Hay varios musicales clave: Cantando bajo la lluvia, Un americano en París, Golden Eighties, incluso El principito de Stanley Donen, pues el número en el que Bob Fosse deviene en víbora danzante en medio del desierto no deja de ser un ejemplo imbatible de la belleza del baile y del lenguaje corporal. Pero es un film reciente el que ha conseguido transmitir la quintaesencia de la danza y al mismo tiempo mostrar su costado material, la faz social invisible que implica el disciplinamiento físico y estético de los hombres en su conquista sobre el azar de los movimientos, y, además, retratar al bailarín como un trabajador. La genialidad de La danse, de Frederick Wiseman, consiste en visualizar holísticamente el fenómeno de la danza y la vida de los bailarines.

La danse

Un plano misterioso en el techo del edificio de la Ópera de París muestra a un hombre limpiando un panal de abejas. ¿Por qué está ahí? ¿Qué tienen que ver esos insectos productores de miel con los bailarines de una institución prestigiosa? La respuesta es una metáfora: el ballet parisino es un organismo colectivo y jerárquico que vive en una suerte de colmena; la misión consiste en montar espectáculos de danza (en el período que muestra el film, El cascanueces y Paquita, entre otras), aunque Frederick Wiseman está interesado en mostrar no sólo el proceso de trabajo sino también el espíritu y la materia de una institución.

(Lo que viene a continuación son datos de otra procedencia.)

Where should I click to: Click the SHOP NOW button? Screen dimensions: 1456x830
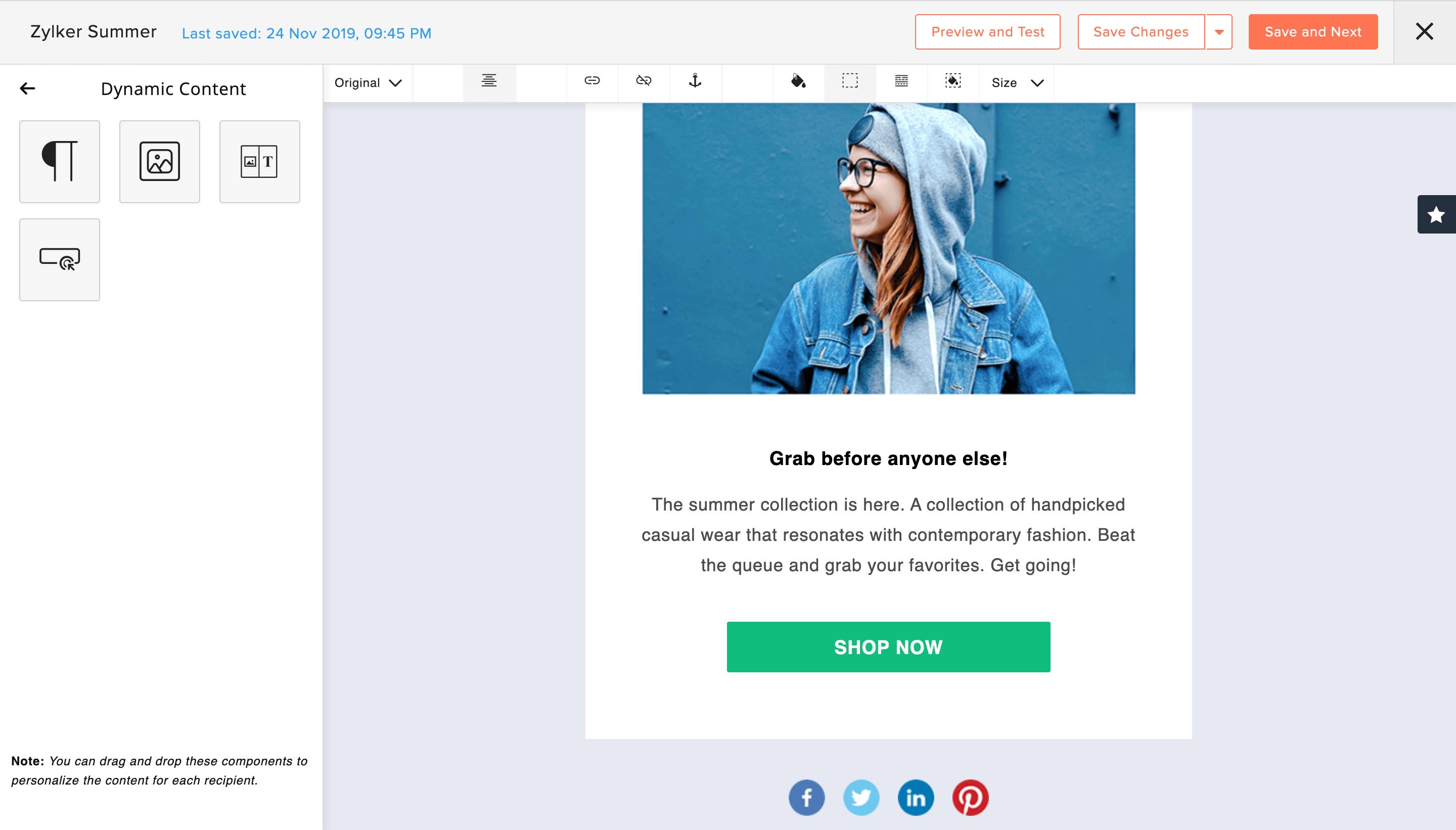click(x=888, y=647)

Formalmente brillante y sociológicamente precisa, La danse no solamente es una generosa introducción (popular) a la danza clásica, una expresión artística ligeramente tutelada por una clase social específica, sino también un magnífico retrato del trabajo. El veterano director estadounidense filma la institución y consigue (de)mostrar cómo se articula la fuerza de trabajo de muchos para que un bailarín doblegue la gravedad y coreografíe en el espacio movimientos que pueden expresar ternura, locura, piedad, ligereza. Los cocineros, los costureros, los músicos empujan a los bailarines. La institución es una totalidad e implica un orden.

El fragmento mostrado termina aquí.